ASSIGNED TASK. Would you output, exactly as written, the line with "You are a GUI" and all lines after it to the end of the data below, and no others?

ENTRIES SUPPLIED.
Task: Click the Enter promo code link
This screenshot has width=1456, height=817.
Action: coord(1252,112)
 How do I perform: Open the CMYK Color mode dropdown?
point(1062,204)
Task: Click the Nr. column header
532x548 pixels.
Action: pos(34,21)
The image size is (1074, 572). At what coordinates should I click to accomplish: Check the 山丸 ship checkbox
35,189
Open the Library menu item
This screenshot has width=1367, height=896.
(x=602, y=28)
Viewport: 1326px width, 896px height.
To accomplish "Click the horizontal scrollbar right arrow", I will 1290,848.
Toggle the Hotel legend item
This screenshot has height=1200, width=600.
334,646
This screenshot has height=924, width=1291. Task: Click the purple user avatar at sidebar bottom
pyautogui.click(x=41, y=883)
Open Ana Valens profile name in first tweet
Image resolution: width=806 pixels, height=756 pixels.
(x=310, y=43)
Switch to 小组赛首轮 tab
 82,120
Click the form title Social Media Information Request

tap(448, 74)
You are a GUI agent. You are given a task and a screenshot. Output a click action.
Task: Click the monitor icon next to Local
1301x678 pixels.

ANSWER SECTION.
You are a GUI agent. You are given a task and a screenshot. Output a click action.
Task: Click the monitor icon next to Local
1301x678 pixels.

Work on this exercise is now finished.